Grand County High School junior Tyler Herrera went beyond expectations in completing an extra credit project for his English class by building an intricate model of an eighteenth-century whaling ship.
The Essex, an American whaling ship built in 1799, was sunk by a sperm whale in the southern Pacific Ocean in 1820. The crew used the ship’s whaleboats to make a desperate journey to islands off the coast of South America, thousands of miles away. Their supplies depleted and some of them starved to death; others resorted to cannibalism. The gruesome true story was the inspiration for Herman Melville’s classic novel Moby-Dick.
Grand County High School English students read the novel with teacher Josh Cameron, and also learned about the true events behind the story. Cameron offered an optional art project to the class for extra credit.
“When I would look around the classroom I noticed that everyone in the classes had been doing drawing projects and paper art-related projects,” Herrera said. To stand out, he decided to use wood instead, and first thought of carving a wooden whale. Though he only knew a little about wood carving, his dad is passionate about the pursuit and has been making wood sculptures for years. Tyler Herrera pitched the idea to his dad, who suggested making the ship instead, as an undertaking with more “character and depth.”
Tyler Herrera referenced the movie “The Heart of the Sea” and images online to guide the design of the ship. They used a variety of tools to construct and shape the model, including a Dremel tool, hammer, drill, screwdriver and carvers.
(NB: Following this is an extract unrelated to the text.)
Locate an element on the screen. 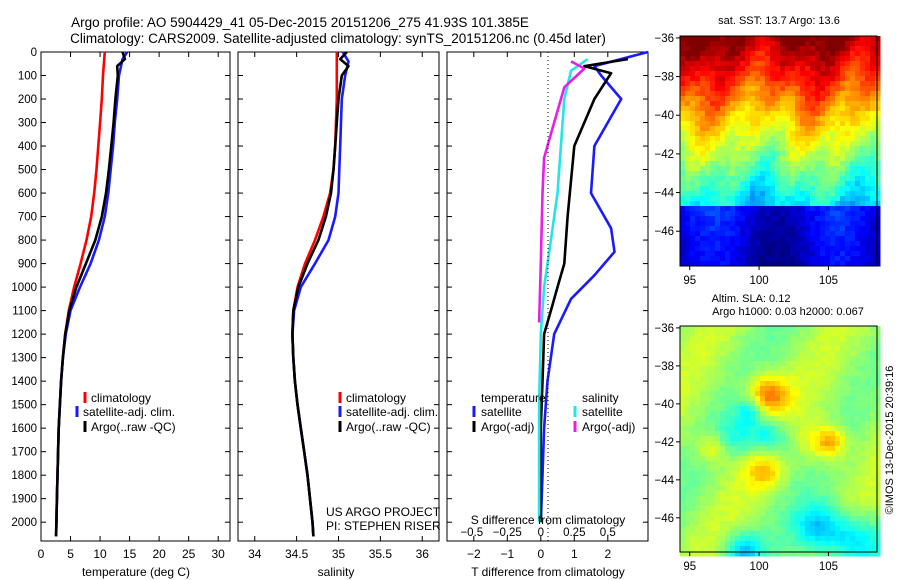 The width and height of the screenshot is (900, 580). legend-label-sal-satellite: satellite is located at coordinates (602, 412).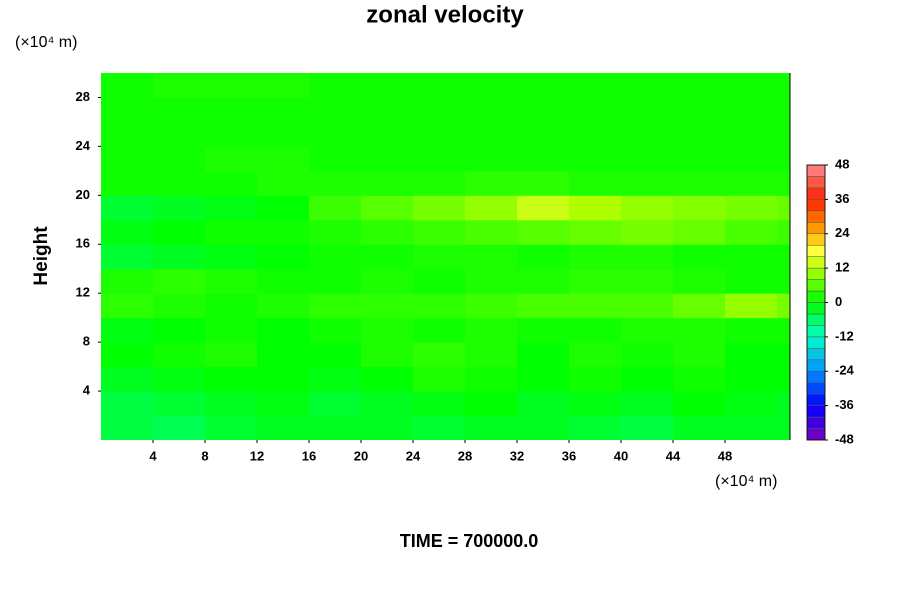 This screenshot has width=900, height=605. Describe the element at coordinates (84, 146) in the screenshot. I see `y-tick-label: 24` at that location.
He’s not sure exactly how many hours it took—he said he and his dad worked on it a few days a week, whenever they had time.
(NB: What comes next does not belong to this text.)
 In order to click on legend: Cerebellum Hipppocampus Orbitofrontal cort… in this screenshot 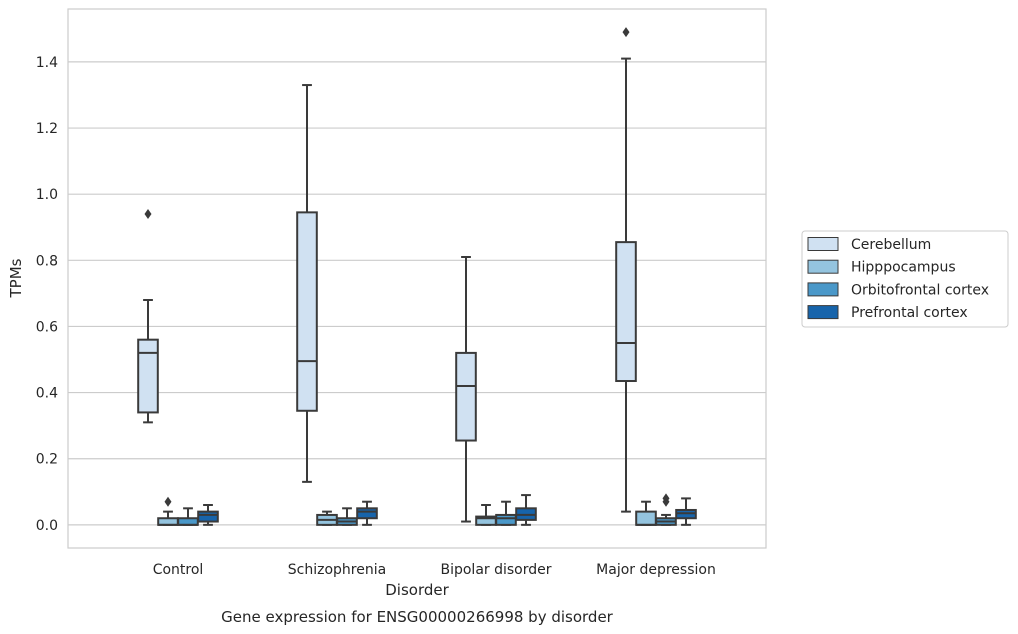, I will do `click(905, 279)`.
“Working for two months with his father, little by little, Tyler turned his idea into a physical example of the beauty and glory of this American story,” Cameron wrote in a Feb. 7 Facebook post on the Grand County High School page. “Incorporating fine details such as canvas sails, carved seats in the whale boats, a carved taffrail, a helm that spins, and rigging tied by hand, Tyler’s model of The Essex is truly a thing to behold.”
Herrera said the canvas sails and rigging really give the ship character. “Building it made me realize it was not easy to build something like that, especially if it was to scale,” he said.
Herrera said his English class has been great and he appreciates Cameron’s teaching style—he helped his class through Melville’s difficult novel with ongoing summaries of the plot.
“J. Cam makes it super enjoyable with the way that he teaches,” Herrera said. “He just makes life so much easier.”